- _WHAT NEEDS TO BE DONE_: Rewrite every one of the records below, putting "screen capture" in place of "screenshot" and changing nothing else. Omit the pictures from your version.

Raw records
>>>>
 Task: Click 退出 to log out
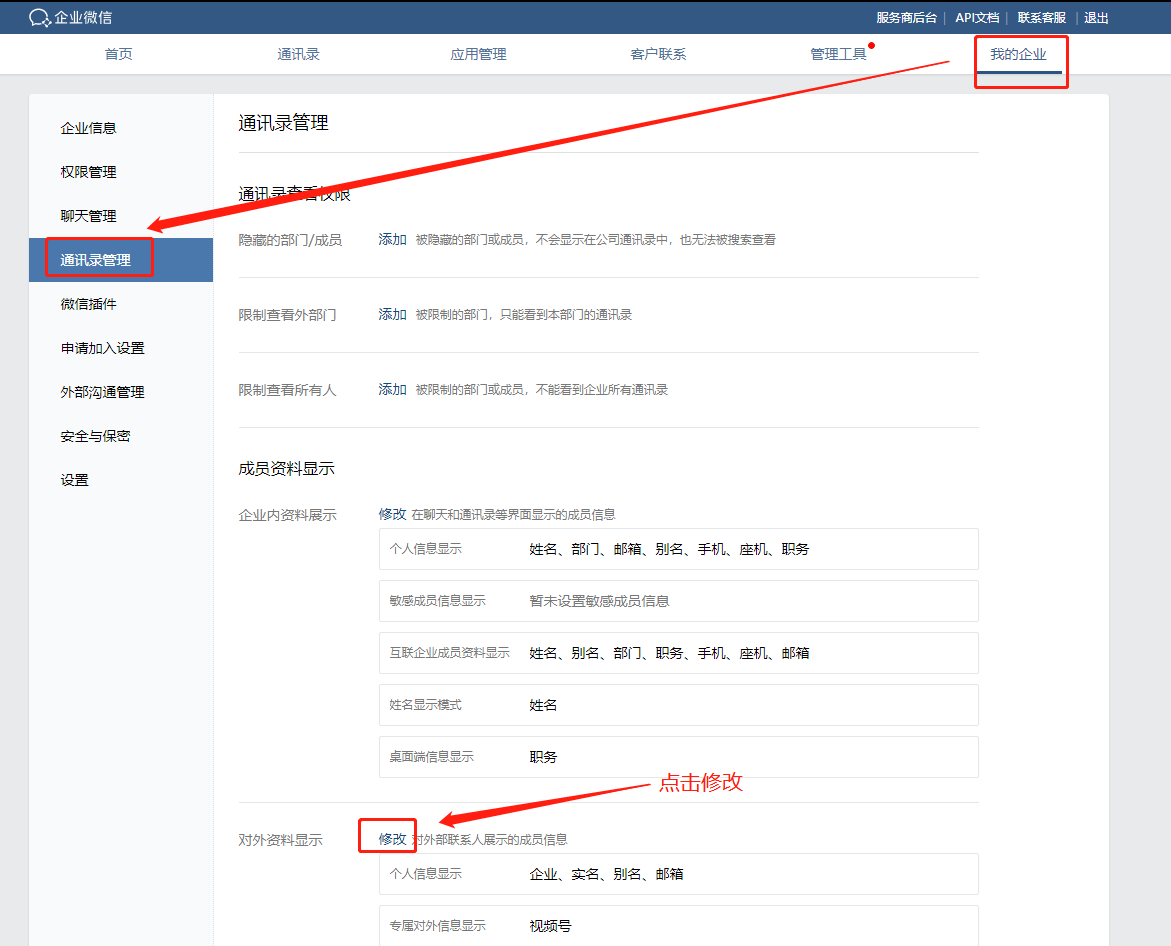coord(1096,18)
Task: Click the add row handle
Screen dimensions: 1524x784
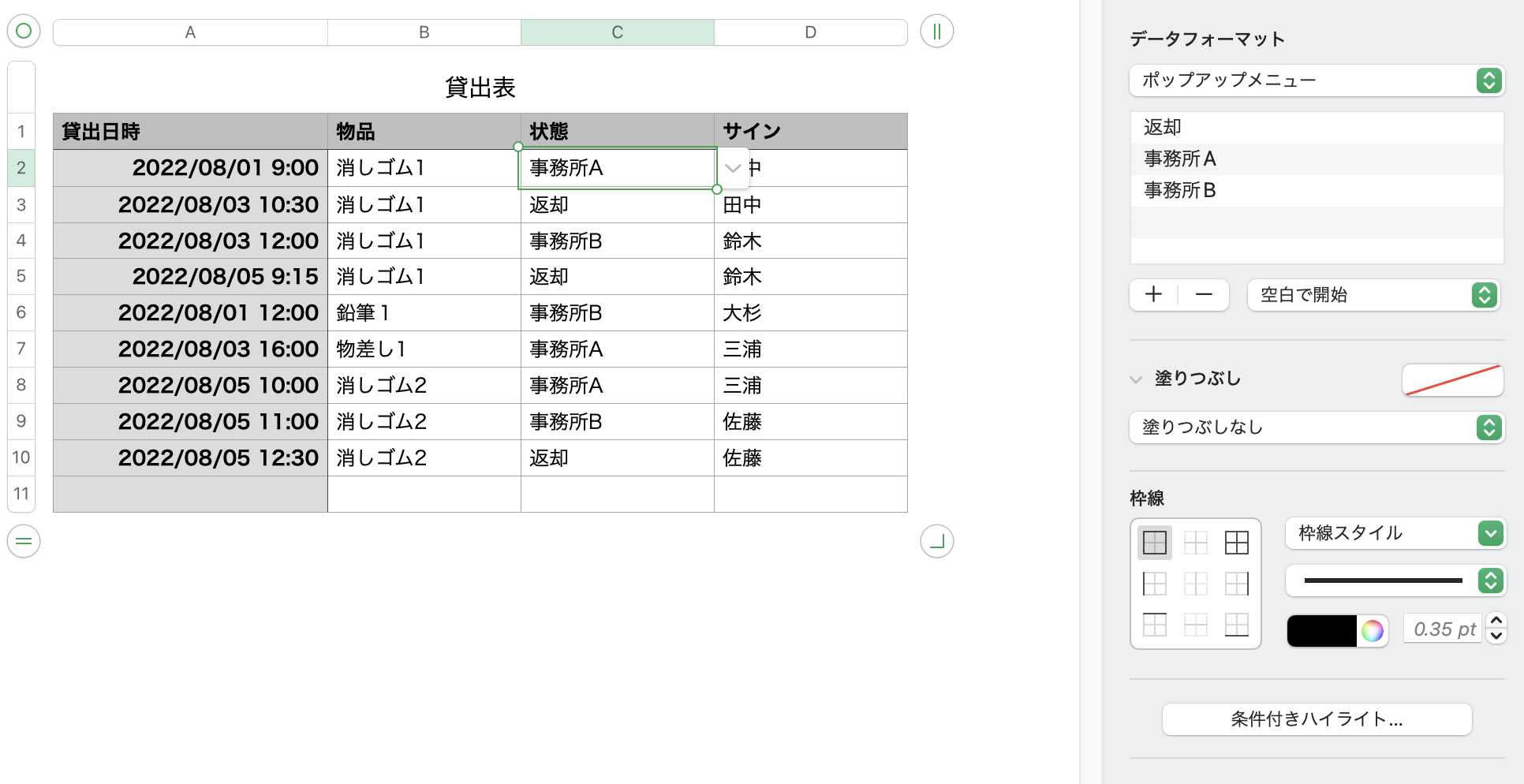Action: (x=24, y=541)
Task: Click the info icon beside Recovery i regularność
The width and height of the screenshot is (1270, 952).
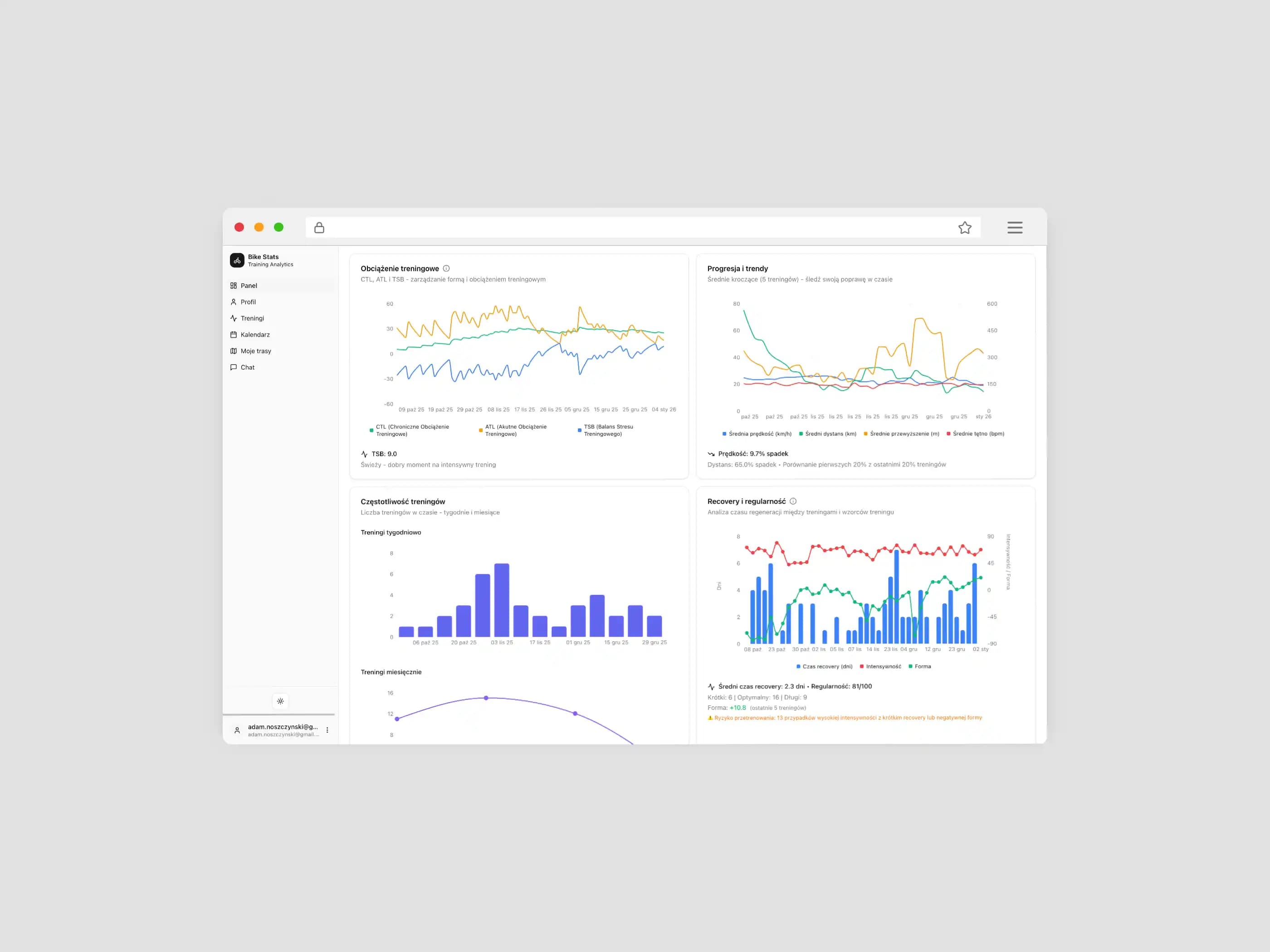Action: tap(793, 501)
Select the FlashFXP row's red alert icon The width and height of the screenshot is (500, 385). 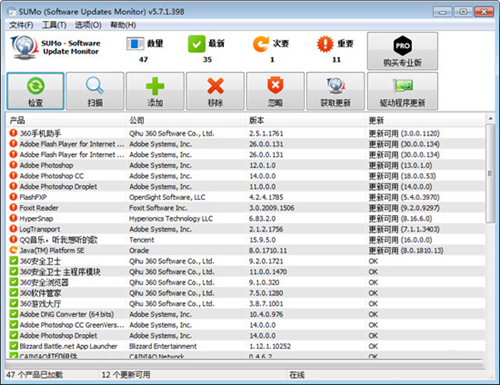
<<<<
- _THE RESPONSE_:
 Task: Click 退出 to log out
coord(1096,18)
Task: Click the add row handle
Screen dimensions: 1524x784
Action: (x=24, y=541)
Task: Click the info icon beside Recovery i regularność
The width and height of the screen capture is (1270, 952).
Action: tap(793, 501)
Select the FlashFXP row's red alert icon The width and height of the screen capture is (500, 385). 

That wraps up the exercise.